This blog is a follow-up on my previous blog of a similar name.
I have also written this blog up as a Google Colab if you prefer to follow along there with executable code.
Introduction
Prompt engineering is central to AI text-to-image generators such as Stable Diffusion, MidJourney, Disco Diffusion, or Dall-e 2. Developing good prompts is hard and we are only beginning to understand how to craft them in a way that will produce high-quality images. According to the Dream Studio prompt guide, the high-level components of a prompt are:
- The raw prompt (i.e. the subject of your image)
- Style, e.g. illustration, painting, concept art
- Artist, adding one or more artist can suggest the style of your final output.
You can then add various modifiers to these. Find hundreds of modifiers that Krea.ai has extracted from millions of prompts. For example, here is a link to their photography modifiers, this includes photorealistic, 35 mm photography, cinematic, dslr, volumetric lighting, and many others.
Which modifiers should you add? How important are various terms in a prompt? You’ll often see trending on artstation, 4k, 8k, hyper-detailed, digital art, and any number of other modifiers on advanced prompts. In many cases, people don’t know and simply throw any number of (possibly) arbitrary modifiers into a prompt in the hopes that they will make a difference.
But do they?
In this colab I created a rudimentary tool that uses CLIP to evaluate how important a particular term is in a prompt. Or more specifically, it checks how much the prompt changes in latent space once that term is added.
How it works
Most text-to-image generators use CLIP-guided diffusion. The CLIP part of the equation converts your prompt into a vector or long array of numbers. That vector represents a coordinate in a high-dimensional (latent) space (think XY coordinates in a 2-d plane, but many more dimensions). It can also be thought of as a line from the origin, i.e. (0,0) in 2-d space to the point.

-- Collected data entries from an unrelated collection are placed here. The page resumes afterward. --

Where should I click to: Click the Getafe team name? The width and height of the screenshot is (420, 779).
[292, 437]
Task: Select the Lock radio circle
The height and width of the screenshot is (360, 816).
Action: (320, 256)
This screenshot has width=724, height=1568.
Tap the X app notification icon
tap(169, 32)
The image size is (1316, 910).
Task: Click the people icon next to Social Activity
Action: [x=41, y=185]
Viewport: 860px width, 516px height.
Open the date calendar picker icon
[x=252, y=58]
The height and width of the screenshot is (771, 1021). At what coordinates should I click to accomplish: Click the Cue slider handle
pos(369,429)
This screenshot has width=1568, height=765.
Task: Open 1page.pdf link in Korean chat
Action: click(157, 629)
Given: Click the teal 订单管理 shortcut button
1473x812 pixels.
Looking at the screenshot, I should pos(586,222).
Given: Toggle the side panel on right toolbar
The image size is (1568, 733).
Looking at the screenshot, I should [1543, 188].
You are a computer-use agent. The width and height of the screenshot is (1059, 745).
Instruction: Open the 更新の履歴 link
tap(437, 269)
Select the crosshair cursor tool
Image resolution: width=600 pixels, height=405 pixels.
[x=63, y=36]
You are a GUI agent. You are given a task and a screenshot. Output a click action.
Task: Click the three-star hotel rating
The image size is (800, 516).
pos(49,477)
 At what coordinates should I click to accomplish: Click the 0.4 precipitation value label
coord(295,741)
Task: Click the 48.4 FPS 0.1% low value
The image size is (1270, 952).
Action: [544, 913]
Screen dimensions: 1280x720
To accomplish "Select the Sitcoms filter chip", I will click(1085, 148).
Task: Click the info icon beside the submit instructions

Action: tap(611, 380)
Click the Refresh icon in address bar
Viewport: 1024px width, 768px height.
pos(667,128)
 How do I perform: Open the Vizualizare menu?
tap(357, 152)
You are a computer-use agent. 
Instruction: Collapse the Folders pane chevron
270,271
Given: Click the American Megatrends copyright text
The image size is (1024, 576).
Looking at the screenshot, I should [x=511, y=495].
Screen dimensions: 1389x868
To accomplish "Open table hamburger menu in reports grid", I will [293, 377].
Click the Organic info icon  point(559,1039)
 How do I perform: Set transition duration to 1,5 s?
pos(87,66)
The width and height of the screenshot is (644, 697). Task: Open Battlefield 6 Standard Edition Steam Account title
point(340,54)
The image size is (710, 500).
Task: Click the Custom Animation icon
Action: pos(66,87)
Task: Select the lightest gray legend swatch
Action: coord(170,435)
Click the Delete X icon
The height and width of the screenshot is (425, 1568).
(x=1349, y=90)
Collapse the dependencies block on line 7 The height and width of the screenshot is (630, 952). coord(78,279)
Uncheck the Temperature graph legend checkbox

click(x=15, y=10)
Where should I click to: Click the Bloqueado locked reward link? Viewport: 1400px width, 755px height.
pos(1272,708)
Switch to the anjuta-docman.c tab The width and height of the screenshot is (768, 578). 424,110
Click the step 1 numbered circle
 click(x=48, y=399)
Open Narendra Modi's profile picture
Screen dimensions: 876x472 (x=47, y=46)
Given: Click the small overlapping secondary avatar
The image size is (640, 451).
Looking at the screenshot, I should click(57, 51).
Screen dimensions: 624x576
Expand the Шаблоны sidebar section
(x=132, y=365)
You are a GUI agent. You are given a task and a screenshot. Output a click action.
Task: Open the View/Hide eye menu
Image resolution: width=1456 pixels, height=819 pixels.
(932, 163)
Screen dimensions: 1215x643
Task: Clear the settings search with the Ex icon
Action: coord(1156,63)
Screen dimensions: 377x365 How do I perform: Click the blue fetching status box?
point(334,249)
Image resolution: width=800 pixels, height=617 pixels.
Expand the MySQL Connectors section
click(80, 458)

CLIP’s party trick is to convert prompts into latent space in such as way that those that refer to similar concepts will be placed closely together, whereas unrelated topics are further apart.
Consider these prompts
- henry cavill as batman by anthony van dyck, cinematic, filmic, 8 k, cinematic lighting, insanely detailed and intricate, hyper realistic, super detailed
- superman taking a bath at the beach
- japan narrow street with neon signs and a girl with umbrella wearing techwear, digital art, sharp focus, wlop, artgerm, beautiful, award winning
The first two prompts are related through the concept of super heros, but are different to the last prompt. If CLIP does its job well, then once the prompts are converted to vectors, a good distance measure will show that the first two prompts are closer together or more similar, whereas the third prompt is far away.
Interpreting these vectors as representing lines from the origin, the angle between them will be small for similar concepts. As the concepts become increasingly unrelated, so does the angle between their vectors increase. We can use the cosine similarity (cossim) is a similarity measure that calculates exactly that.
The cosine of the angle between two identical vectors is 1. If the angle is 90 degrees (i.e. they’re orthogonal), the cosine is 0. So when comparing two vectors, cossim(A,B)
will return a number in the interval [0, 1].
While not a perfect measure, we can use it to rank the relative importance of terms in our prompts.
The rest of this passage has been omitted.